Strong economies are quickly filling new apartments in Southeast cities, including Charlotte, N.C., Nashville, Tenn. and Atlanta.

“The Southeast’s major metros have posted terrific apartment sector performance during this cycle,” Greg Willett, chief economist for RealPage Inc., a provider of property management software and services based in Richardson, Texas, told NREI in May. “Investment returns have rivaled the results generated in traditionally favored gateway markets, without the volatility sometimes seen in this part of the country during the past.”

Apartment rents are also growing quickly, rising 5.4 percent on average in Atlanta over the last 12 months, 4.1 percent in Charlotte and 3.2 percent in Nashville, according to RealPage.

In a write-in answer, one respondent identified demographic change as a risk for the sector going forward.
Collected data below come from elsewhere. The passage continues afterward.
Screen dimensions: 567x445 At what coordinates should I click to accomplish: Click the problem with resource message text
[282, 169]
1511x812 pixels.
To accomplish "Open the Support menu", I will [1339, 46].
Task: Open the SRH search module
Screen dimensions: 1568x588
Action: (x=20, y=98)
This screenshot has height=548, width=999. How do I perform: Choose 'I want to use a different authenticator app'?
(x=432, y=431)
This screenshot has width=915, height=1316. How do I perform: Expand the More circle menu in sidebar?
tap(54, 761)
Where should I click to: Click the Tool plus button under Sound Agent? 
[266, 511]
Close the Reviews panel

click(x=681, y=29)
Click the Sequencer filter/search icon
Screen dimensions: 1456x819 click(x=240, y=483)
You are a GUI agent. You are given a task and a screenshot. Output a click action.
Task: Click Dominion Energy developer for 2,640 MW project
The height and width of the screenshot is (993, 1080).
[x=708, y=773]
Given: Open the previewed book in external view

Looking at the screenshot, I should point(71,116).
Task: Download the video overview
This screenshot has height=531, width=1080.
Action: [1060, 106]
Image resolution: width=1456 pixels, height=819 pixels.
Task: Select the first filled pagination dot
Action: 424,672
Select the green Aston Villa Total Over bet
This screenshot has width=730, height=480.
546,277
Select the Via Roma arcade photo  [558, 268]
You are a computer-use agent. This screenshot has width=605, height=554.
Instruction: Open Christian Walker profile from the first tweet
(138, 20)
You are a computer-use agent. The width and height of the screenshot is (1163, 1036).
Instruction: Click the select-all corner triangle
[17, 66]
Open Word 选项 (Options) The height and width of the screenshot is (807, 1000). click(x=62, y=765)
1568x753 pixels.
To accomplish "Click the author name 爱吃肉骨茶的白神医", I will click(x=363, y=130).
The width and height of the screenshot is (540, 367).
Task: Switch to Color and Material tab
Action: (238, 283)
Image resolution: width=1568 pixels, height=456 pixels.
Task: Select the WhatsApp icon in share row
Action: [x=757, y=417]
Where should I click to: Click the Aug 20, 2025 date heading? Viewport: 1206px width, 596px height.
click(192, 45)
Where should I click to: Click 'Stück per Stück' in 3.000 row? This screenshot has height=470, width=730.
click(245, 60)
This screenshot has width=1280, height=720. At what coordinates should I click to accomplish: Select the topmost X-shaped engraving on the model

“Do millennials stay urban/renting or move out to the suburbs and buy as their home dynamics shift? How successful are the baby boomers at offloading their homes and potentially moving into the rental pool when much of the ‘move-up’ equity was lost by Gen X in the last cycle? Finally, what are Gen Z’s preferences and are current surveys that show them to be more frugal accurate?” the respondent wrote. “If so, they may not be there to backfill class-A units as professional millennials move to the burbs. The bifurcation between luxury and workforce housing will widen from a fundamental perspective, as all of the supply increase is focused on a relatively thin pool of renters in the luxury segment.”